坊っちゃん
こんにちは。
目白バイオインプラントセンター・田中歯科クリニック
の田中宏和です。
本日は有名な夏目漱石の「坊っちゃん」についてです。
これを読んだことのない方はまずいないでしょう。
なぜこれをまた読み返してみようと思ったかは
中学1年の息子との会話がきっかけでした。。
いつも彼の学校の話を聞いていると、友達はもちろん
先生にもあだ名をつけて喜んでいるようです。
私にも覚えがありますがその先生の前ではもちろん
○○先生!と呼びますが、生徒同士では当たり前のように
あだ名で呼んでいる先生がいましたよね? 笑
卒業して同窓会などで友達と会話しても当然あだ名で
そういえば本名はなんていう先生だっけ??
なんてこともしばしば・・・
こどもに対する手前、ちゃんと○○先生と
呼びなさい! と叱りますが全く聞き入れません。苦笑
男子校に通っているので先輩たちから伝統的に
受け継ぐケースも多いのでしょう。
先日、保護者面談で息子の学校を訪れたとき
廊下ですれ違った先生に会釈したのですが
(あ、この方が息子たちが「マリオ」と呼んでる先生だな)
とすぐ判りました。。笑
話を元に戻します・・・
学校における先生のあだ名というのがどのように
つけられるかの見本は夏目漱石の「坊っちゃん」の中に
鮮やかな形で出てきます。
挨拶をしたうちに教頭のなにがしというのがいた。
これは文学士だそうだ。
文学士といえば大学の卒業生だからえらい人なんだろう。
妙に女のような優しい声を出す人だった。
尤も驚いたのはこの暑いのにフランネルの襯衣(シャツ)
を着ている。
いくらか薄い地には相違なくっても暑いには極まってる。
文学士だけに御苦労千万な服装(なり)をしたもんだ。
しかもそれが赤シャツだから人を馬鹿にしている。
あとから聞いたらこの男は年がら年中赤シャツを
着るんだそうだ。
妙な病気があったもんだ。
当人の説明では赤は身体に薬になるから
衛生のためにわざわざ誂えるんだそうだが、
いらざる心配だ。
そんならついでに着物も袴も赤にすればいい。
それから英語の教師に古賀とか云う大変顔色の悪るい
男がいた。
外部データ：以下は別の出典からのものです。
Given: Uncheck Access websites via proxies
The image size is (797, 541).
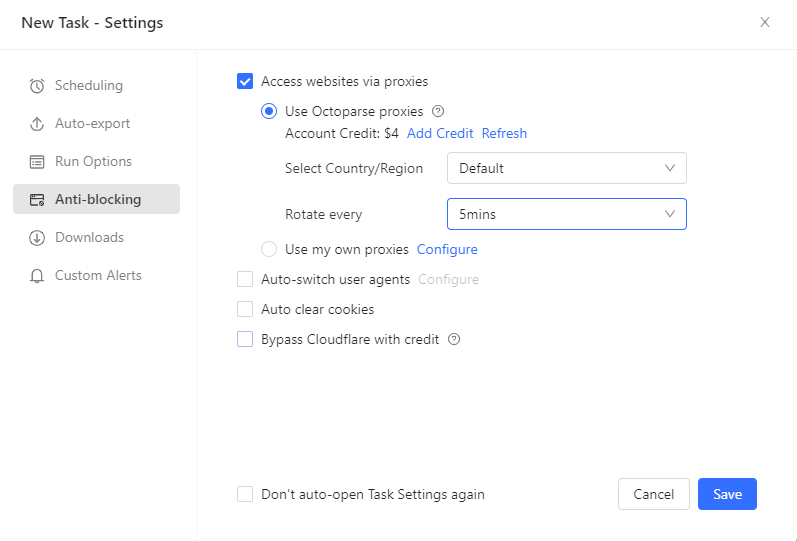Looking at the screenshot, I should point(245,82).
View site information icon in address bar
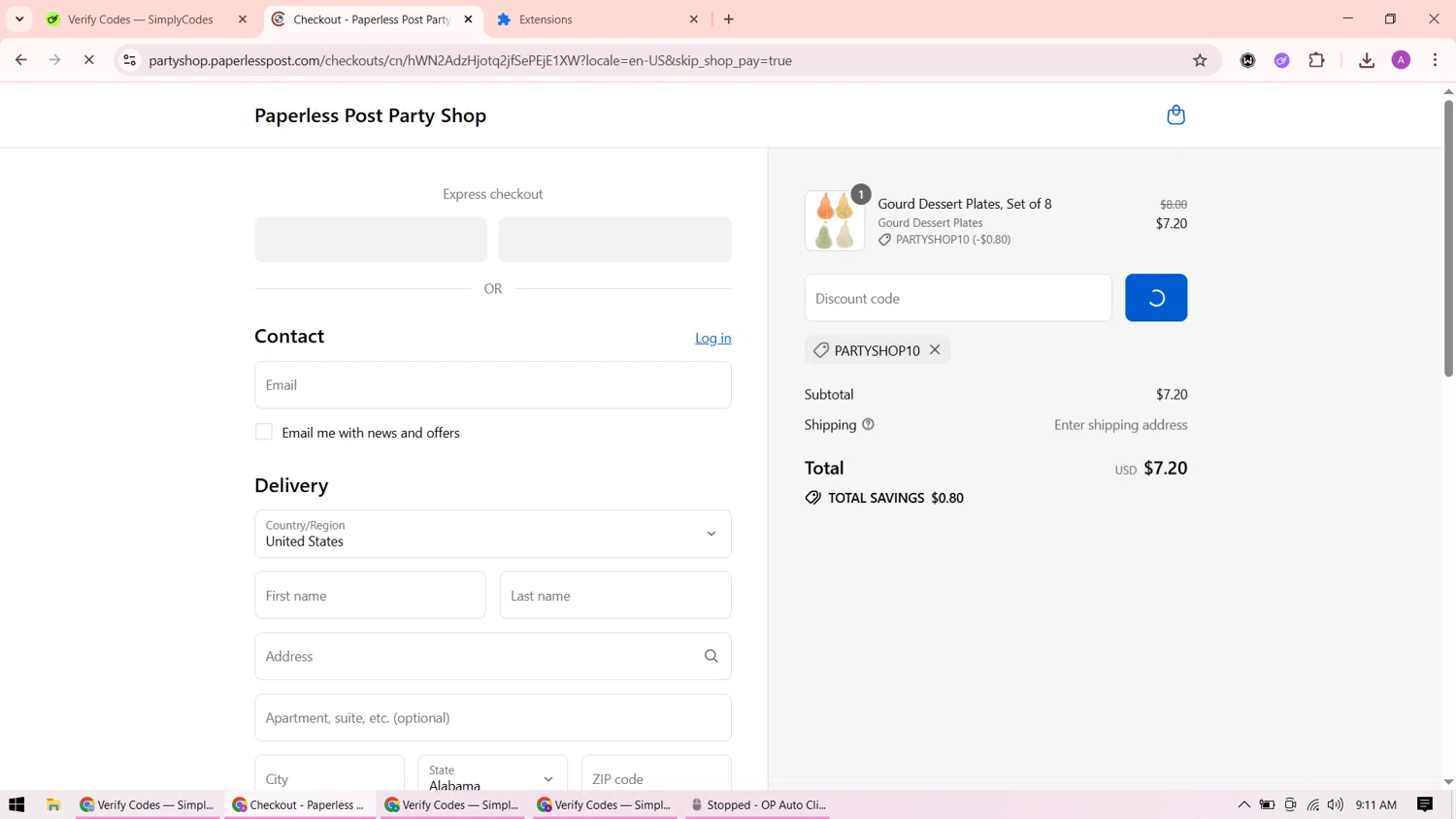 pos(129,60)
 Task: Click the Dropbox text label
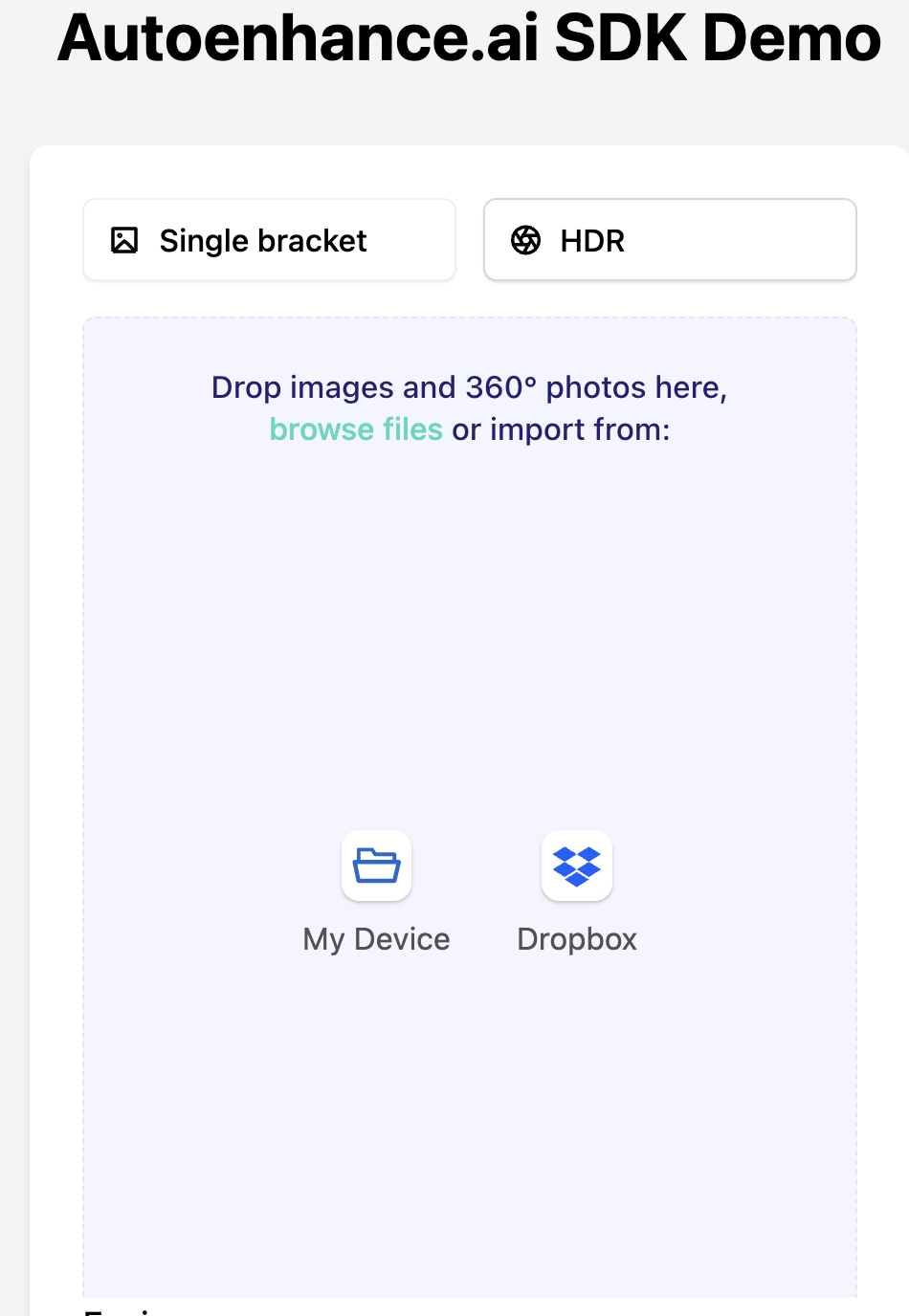point(577,939)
大概顔の蒼い人は痩せてるもんだが
この男は蒼くふくれている。
(中略)
それからおれと同じ数学の教師に堀田と云うのがいた。
これは逞しい毬栗(いがぐり)坊主で、叡山の悪僧と云う
べき面構えである。
人が叮嚀に辞令を見せたら見向きもせず、
やぁ君が新任の人か、ちと遊びに来給えアハハハと云った。
何がアハハハだ。
そんな礼儀を心得ぬ奴の所へ誰が遊びに行くものか。
おれはこの時からこの坊主に山嵐と云う渾名を
つけてやった。
(中略)
画学の教師は全く芸人風だ。
べらべらした透綾(すきや)の羽織を着て、扇子を
ぱちつかせて、御国はどちらでげす、え? 東京?
そりゃ嬉しい、御仲間が出来て・・・・・
私もこれで江戸っ子ですと云った。
こんなのが江戸っ子なら江戸には生まれたくないもんだ
と心中に考えた。
物語の舞台となる松山の中学に赴任した
「坊っちゃん」が同僚の教師たちに初めて紹介されて
抱いた感想です。
そして坊っちゃんは東京に残してきたばあやの清に
次のような手紙を書きます。
「今日学校へ行ってみんなにあだなをつけてやった。
校長は狸、教頭は赤シャツ、英語の教師はうらなり、
数学は山嵐、画学はのだいこ。
今に色々な事をかいてやる。さようなら」
いかがですか?
あだ名のつけ方の原形がほぼ出尽くしていますよね。
その体型、服装、容貌、クセ、雰囲気などなど。。
この坊っちゃんによる命名はきっと生徒が付けても
変わらないだろうと思えるところがありますよね。笑
息子と会話しながらそんなことを密かに考えながら
読み返すとまた面白かったですよ。
ところで我が息子、「坊っちゃん」を読んだことが
ないそうなので(!)試験も終わったことだし
早速読ませてみようと思います。